JCP

No reflection on past war, no reconciliation: Shii on Abe’s visit to Pearl Harbor

December 29, 2016
Prime Minister Abe Shinzo on December 27 local time visited Pearl Harbor in Honolulu, ostensibly to console the souls of the dead on which the former Japanese Army launched a surprise aerial attack in December 1941. Together with U.S. President Barack Obama, Abe offered flowers and observed a moment of silence at the USS Arizona Memorial.

Regarding this event, Japanese Communist Party Chair Shii Kazuo on December 29 issued the following statement:

The question pertaining to Abe’s visit to Pearl Harbor regards his perception of Japan’s past war, and what his take is on Japan’s history and war. However, he in his comment only said, “We must never repeat the horrors of war.” Not a single word was offered pertaining to his perception of the past war.

The attack on Pearl Harbor 75 years ago was literally part of the war of aggression as Imperial Japan expanded its fronts to the entire Asia-Pacific region in order to break the impasse in its battle against China. The Asia-Pacific War inflicted enormous damage not only on the U.S. but also on the peoples in Asia and Japan. During his visit, he as Prime Minister of Japan should have sincerely faced up to this fact and spoken of how he understands and reflects on that war.

Abe, at the time he paid a visit to Yasukuni Shrine in December 2013, met with severe criticism both at home and abroad. Since then, while concealing his true colors as a “historical revisionist” who beautifies the past war, he has been maneuvering to “put an end to ‘postwar’ affairs to be considered things of the past”. Following the statement he made in August 2015, the visit to Pearl Harbor this time was exactly such an effort.

He has never admitted that Japan’s past war was a “mistake” (in the party leader-to-leader Diet debate in May 2015). Diplomacy without reflecting on the past war will never be able to bring about a true reconciliation and friendship with the peoples of Asia and the rest of the world.
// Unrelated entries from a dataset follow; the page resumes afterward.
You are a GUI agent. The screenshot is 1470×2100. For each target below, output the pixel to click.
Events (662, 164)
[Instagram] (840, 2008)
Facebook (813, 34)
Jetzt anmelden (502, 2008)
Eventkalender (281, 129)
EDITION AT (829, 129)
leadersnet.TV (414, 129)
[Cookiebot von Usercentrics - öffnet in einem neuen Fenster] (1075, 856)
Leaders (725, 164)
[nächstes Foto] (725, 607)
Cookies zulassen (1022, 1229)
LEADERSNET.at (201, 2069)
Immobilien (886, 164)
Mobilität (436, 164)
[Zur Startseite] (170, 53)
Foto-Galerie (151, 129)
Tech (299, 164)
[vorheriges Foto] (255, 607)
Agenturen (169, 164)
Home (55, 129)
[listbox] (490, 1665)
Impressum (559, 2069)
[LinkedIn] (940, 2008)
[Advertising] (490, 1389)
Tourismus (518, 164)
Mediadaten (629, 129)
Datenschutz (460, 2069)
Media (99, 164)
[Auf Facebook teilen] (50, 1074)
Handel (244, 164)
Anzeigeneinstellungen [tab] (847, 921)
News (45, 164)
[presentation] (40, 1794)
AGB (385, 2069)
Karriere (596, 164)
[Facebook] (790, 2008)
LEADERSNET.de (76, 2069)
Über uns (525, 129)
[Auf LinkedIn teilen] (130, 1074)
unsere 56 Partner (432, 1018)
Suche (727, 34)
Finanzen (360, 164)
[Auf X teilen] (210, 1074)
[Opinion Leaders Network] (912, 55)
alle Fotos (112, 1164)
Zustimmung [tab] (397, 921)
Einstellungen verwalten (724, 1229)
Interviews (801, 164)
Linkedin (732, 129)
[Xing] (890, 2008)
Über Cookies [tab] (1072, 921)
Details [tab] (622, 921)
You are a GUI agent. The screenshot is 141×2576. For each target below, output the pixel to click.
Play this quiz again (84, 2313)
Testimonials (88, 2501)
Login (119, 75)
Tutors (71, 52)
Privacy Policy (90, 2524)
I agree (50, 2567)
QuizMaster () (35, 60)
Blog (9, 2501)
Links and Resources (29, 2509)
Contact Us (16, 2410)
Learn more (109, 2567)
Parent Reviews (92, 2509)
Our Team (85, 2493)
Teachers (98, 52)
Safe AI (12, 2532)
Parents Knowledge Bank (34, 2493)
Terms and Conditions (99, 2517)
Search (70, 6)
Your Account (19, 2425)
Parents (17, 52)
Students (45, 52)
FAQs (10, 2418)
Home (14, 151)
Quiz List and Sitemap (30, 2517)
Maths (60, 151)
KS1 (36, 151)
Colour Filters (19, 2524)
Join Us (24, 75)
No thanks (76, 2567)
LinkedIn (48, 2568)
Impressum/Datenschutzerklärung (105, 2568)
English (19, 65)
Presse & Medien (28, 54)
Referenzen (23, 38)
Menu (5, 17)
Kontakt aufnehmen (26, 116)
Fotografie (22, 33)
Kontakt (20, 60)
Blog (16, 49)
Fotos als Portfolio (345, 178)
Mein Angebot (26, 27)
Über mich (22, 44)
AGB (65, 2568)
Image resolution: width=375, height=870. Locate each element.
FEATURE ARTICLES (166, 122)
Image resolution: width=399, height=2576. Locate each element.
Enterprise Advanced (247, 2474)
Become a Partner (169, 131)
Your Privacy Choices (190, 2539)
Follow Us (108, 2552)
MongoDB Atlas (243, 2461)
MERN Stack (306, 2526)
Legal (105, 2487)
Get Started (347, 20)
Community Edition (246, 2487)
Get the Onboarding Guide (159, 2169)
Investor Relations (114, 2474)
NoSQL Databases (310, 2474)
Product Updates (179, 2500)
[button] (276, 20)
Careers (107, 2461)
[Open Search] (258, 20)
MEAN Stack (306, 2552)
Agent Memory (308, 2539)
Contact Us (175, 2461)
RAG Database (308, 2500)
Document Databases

In his comment, Abe in particular praised the U.S. policy on Japan after the war and glorified the Japan-U.S. military alliance as an “alliance of hope”. He emphasized his faith in this alliance by saying, “We are allies that will tackle together, to an even greater degree than ever before, the many challenges covering the globe.”

Now that Japan’s Self-Defense Forces under the national security legislation (the so-called war laws) can join in U.S. invasions and hegemonic wars against nations such as Afghanistan and Iraq, the country could head along the road to “kill or be killed”. How could it be possible to find a “hope” here? The U.S. base issue in Okinawa epitomizes Japan’s unequal relationship as a sovereign nation vis-a-vis the United States. While maintaining such an extraordinarily subservient relationship, how can he possibly speak of “hope”?

Only by changing the current state of Japan-U.S. relations, which have been characterized by Japan’s abnormal submission to the U.S., and only by forming a truly equal and friendly relationship with the U.S. can both countries envision a future of a peaceful bilateral relationship in the 21st century.

The Japanese Communist Party is firmly determined to make every possible effort to turn Japan’s diplomacy into one earnestly facing up to past history and adhering to constitutional pacifism based on sovereign independence.